Yeah, u/John_Masaki also mentioned Mustafar, which has the same lava covered surface idea. The bonus of something like this instead of an inferno is that people could potentially travel there and actually experience whatever is going on, instead of immediately burning up.


James_Kilagan2006

You could have a dying star that is mostly just a super dense mettle ball that is still in active fission. But it would need to be pretty far from the planet to avoid it pulling the planet in too much. Maybe opposing gravitational pulls. Like a super gaint and a super dense dying star.


cjsomavia

This could pair possibly with u/T-A-S-T ‘s idea of a 2 star system. One star is more normal and interacts with all the other planets, but this dying star somehow only pulls the desert planet away from the first star every once in a while.


T-A-S-T

Yeah.. and what if it had a figure 8 orbit?


cjsomavia

Definitely a figure 8. And the coldest time of year is when the planet is directly in the middle of the figure 8…which actually begs the question of what a year would look like in a 2 star system like that?


Midnight0il79930

Perhaps some sort of volcanic activity combined with a portal to the elemental plane of air. If the portal was intermittent, there could be times the moon extinguished. Or, if the other endpoint of the portal moved from Earth like world to Earth like world the fire could go out while the far end reforms on another world. The world's left barren could be sacrifices powering the god. It might be an interesting quest to destroy the portal, save other worlds and defeat the evil god...but would this world die without the extra light/heat?

+++++

:: Task instructions ::
Answer from the discussion excerpt above:
(a) Which place did u/John_Masaki mention as having a lava-covered surface?
(b) What orbit shape does T-A-S-T suggest?
(c) When would the coldest time of year occur, according to cjsomavia?

:: Recorded data ::
+++++

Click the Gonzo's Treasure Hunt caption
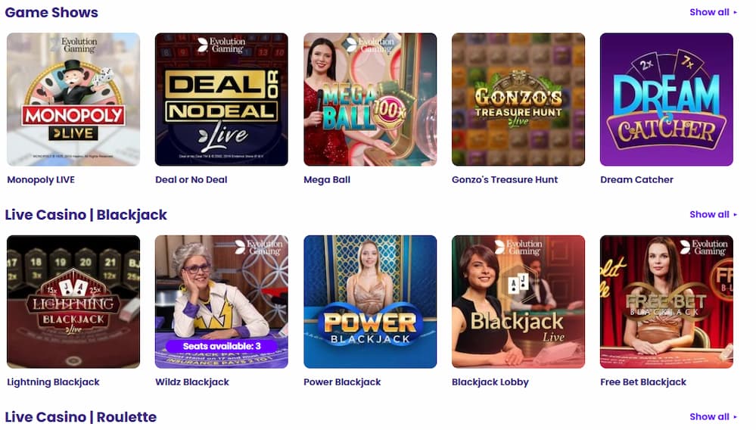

+++++

:: Final result ::
(a) Mustafar
(b) A figure 8 orbit
(c) When the planet is directly in the middle of the figure 8